Soal dan Tugas:
a - Jawablah pertanyaan berikut berdasarkan berita tentang dana BOS SMAN 1 Monta di bawah.
(i) Berapa lama hak para guru dan pegawai ditunggak?
(ii) Sejak tanggal berapa Wahidin, S.Pd memegang jabatan sebagai bendahara pengganti?
(iii) Di desa mana Wahidin dikonfirmasi pada Kamis (25/5) malam?
b - Salin tanpa perubahan bagian berita tentang dana BOS SMAN 1 Monta di bawah, dari "Arsip laporan dan" sampai "BOS ini bermasalah.".

Kutipan Terpilih:
Header Ads

Dana BOS SMA 1 Monta Disinyalir Bermasalah



Arsip laporan dan buku kas periode Juli-desember 2016  menjadi dokumen yang diamankan Jerat

Bima, Jerat Online  Berawal dari keluhan para guru dan pegawai yang menuntut haknya yang ditunggak selama 3 bulan, sedikit tabir yang menyelimuti pengelolaan dana BOS di SMAN 1 Monta mulai terkuak. Bahkan disinyalir sejumlah dana BOS ini bermasalah.

Data yang berhasil dihimpun Jerat ditemukan dugaan penyimpangan yang dilakukan kepala sekolah Nurul Mubin, S.S.,M.Pd dengan modus memanipulasi laporan. Hal ini diketahui berawal dari pengunduran diri bendahara Umar zakaria dengan pengakuan salah satu guru dan dibenarkan Wahidin, S.Pd bahwa masih ada kas di rekening sekolah sebesar 50 jt. Sisa kas ini bersumber dari dana BOS triwulan pertama tahun 2016 sebesar 179 jt yang setelah dibelanjakan bahkan untuk dua triwulan sekaligus.

Menyusul bendahara pengganti Wahidin, S.Pd yang saat memegang jabatan sebagai bendahara pengganti 23 Mei 2016. Di sinilah kecurigaan itu muncul setelah dikonfirmasi di kediamannya desa Sakuru pada kamis (25/5) malam, Wahidin mengaku setiap pencairan anggaran tidak semua uang dipegang bendahara, “Rata-rata kisaran 50 juta untuk setiap penarikan, paling kecil 30 jt itupun satu kali. Jika penarikan 50 jt maka uang yang saya pegang paling banter 30 sampai 35 juta saja, sisanya dipegang kepala sekolah dengan alasan untuk digunakan keperluan sekolah,” terangnya.

Artinya dalam satu triwulan yang fariasi angka porsentase pencairan mencapai 160 juta akan terjadi penarikan hingga tiga kali dalam satu pertiode triwulan yang artinya dana sebesar itu dipegang oleh kepala sekolah diperkirakan 60 sampai 70 juta, “ia kira-kira sebanyak itulah,’ mengaku Wahidin setelah diperjelas pertanyaanya.

Berangkat dari pengakuan bendahara, data yang berhasil dihimpun Jerat semakin mendekati kemungkinan terjadinya mark up anggaran untuk siswa yang menjadi program unggulan pemerintah tersebut, modus operandi yang dilakukan adalah dengan memalsukan tanda tangan dan laporan SPJ fiktif. Ambil contoh pada proses pelaporan penggunaan anggaran pada triwulan tiga dan empat (juli/desember) tahun 2016. Tampak dalam laporan tersebut dibuat fiktif.

Baris yang Disediakan:
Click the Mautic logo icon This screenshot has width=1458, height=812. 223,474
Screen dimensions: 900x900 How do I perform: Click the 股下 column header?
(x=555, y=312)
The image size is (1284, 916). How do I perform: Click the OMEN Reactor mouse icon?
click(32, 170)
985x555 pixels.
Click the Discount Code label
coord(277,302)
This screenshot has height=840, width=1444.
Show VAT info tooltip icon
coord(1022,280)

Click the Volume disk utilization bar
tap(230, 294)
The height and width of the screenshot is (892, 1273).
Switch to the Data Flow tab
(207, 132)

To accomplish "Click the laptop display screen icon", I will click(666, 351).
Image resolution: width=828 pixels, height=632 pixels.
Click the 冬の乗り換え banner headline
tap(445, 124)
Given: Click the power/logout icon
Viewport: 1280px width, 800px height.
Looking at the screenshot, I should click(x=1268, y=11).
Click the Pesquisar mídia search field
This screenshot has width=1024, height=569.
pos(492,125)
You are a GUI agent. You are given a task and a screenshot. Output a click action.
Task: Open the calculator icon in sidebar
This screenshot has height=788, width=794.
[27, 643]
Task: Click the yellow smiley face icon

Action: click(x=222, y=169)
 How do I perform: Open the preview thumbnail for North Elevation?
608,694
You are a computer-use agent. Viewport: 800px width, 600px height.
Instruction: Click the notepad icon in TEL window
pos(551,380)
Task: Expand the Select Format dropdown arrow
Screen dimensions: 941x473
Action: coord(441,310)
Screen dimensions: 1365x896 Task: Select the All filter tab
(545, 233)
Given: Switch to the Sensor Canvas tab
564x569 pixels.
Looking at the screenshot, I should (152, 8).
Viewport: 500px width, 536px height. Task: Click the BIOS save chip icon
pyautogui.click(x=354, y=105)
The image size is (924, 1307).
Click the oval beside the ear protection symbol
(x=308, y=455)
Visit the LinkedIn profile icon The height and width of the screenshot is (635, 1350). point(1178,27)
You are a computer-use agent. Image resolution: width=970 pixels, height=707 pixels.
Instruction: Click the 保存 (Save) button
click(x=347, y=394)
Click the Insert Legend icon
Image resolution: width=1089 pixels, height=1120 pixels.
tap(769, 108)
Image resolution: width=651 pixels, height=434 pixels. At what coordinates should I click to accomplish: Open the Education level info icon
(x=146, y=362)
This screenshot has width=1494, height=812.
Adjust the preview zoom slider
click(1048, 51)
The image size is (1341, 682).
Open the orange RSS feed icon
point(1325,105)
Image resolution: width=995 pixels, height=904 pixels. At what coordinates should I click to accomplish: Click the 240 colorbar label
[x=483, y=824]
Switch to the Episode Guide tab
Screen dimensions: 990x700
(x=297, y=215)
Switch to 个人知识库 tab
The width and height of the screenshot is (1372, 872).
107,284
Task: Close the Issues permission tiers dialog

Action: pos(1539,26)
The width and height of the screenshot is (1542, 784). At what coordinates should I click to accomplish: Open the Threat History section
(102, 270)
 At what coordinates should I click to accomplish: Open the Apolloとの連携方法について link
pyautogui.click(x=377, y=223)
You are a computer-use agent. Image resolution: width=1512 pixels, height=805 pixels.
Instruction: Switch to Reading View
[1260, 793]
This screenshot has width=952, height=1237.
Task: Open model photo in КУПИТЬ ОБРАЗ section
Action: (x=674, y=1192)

Jawaban Lengkap:
a -
(i) Selama 3 bulan.
(ii) Sejak 23 Mei 2016.
(iii) Di Desa Sakuru.

b -
Arsip laporan dan buku kas periode Juli-desember 2016  menjadi dokumen yang diamankan Jerat

Bima, Jerat Online  Berawal dari keluhan para guru dan pegawai yang menuntut haknya yang ditunggak selama 3 bulan, sedikit tabir yang menyelimuti pengelolaan dana BOS di SMAN 1 Monta mulai terkuak. Bahkan disinyalir sejumlah dana BOS ini bermasalah.